Problem to work on
Copy the lines from the one containing "Screen dimensions: 848x382" through the end of the records, replacing "team link" with "club link" and keeping everything else as it is. Omit the pictures from your copy.

(Page and screen pointing data)
━━━

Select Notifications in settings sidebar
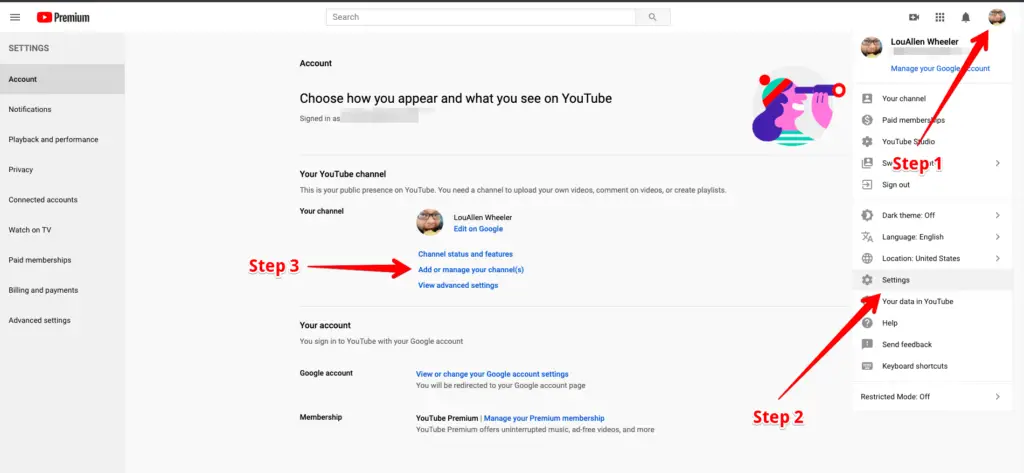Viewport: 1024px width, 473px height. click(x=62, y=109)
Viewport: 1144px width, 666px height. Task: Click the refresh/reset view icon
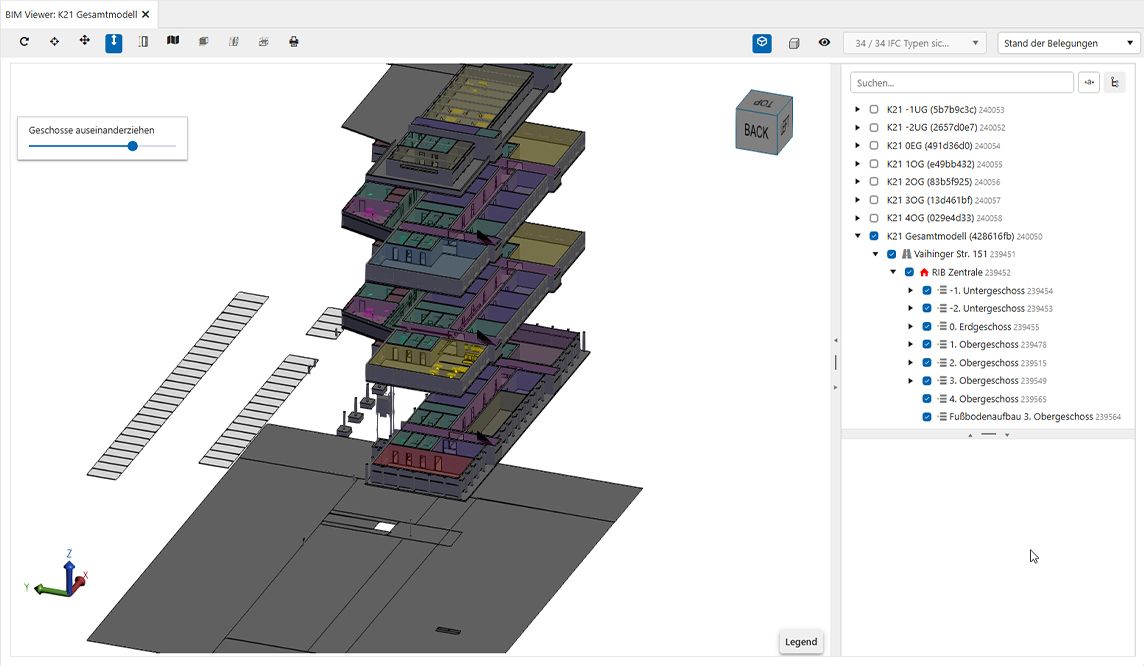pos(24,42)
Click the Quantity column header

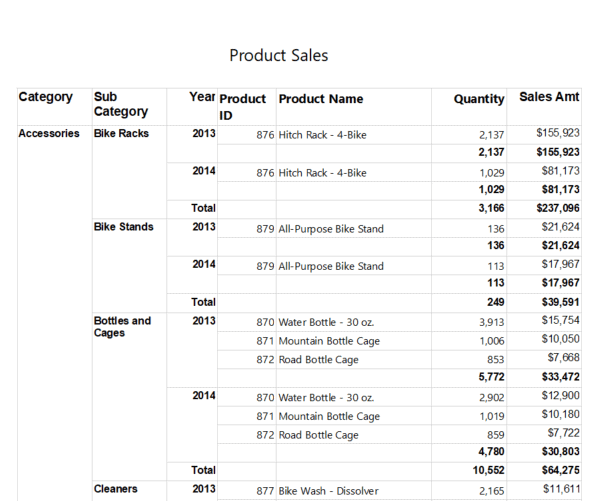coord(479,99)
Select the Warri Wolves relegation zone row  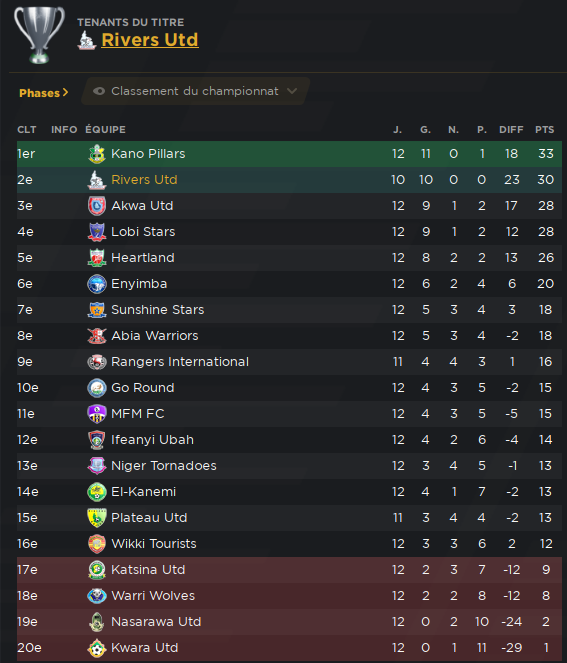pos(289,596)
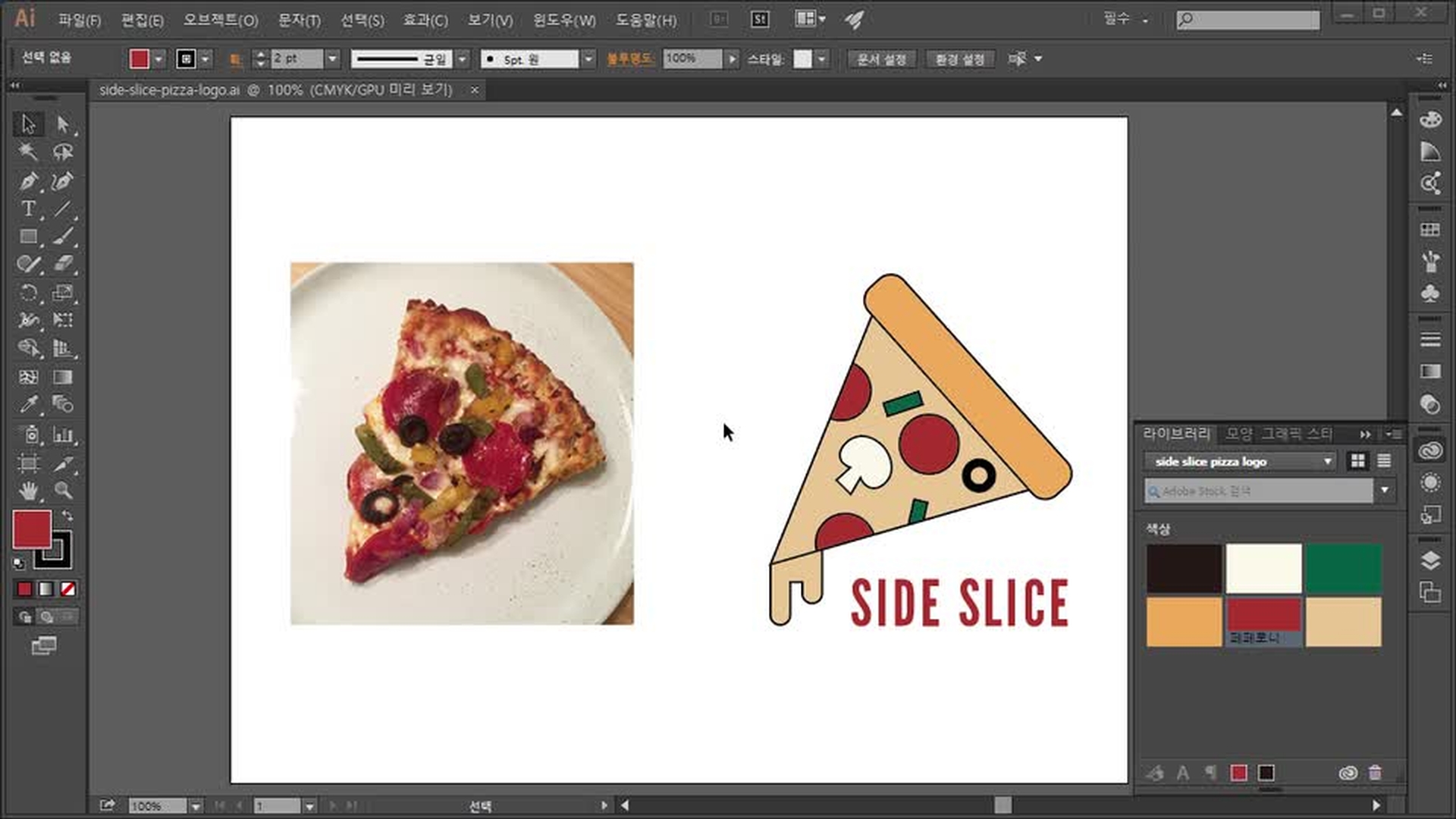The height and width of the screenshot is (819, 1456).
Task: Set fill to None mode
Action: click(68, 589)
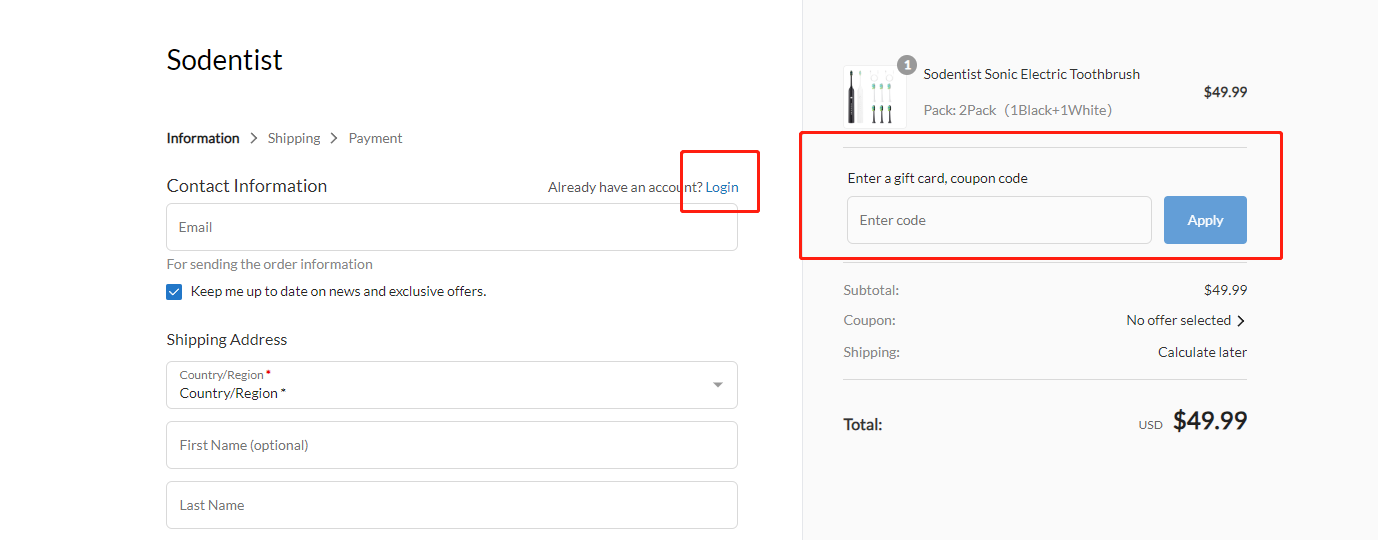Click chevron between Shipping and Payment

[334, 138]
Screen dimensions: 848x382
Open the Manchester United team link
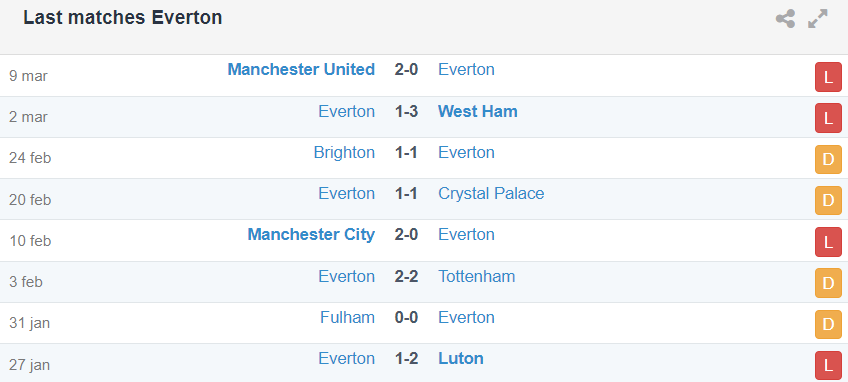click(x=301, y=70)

━━━

Exercise result
Screen dimensions: 848x382
Open the Manchester United club link
click(x=301, y=70)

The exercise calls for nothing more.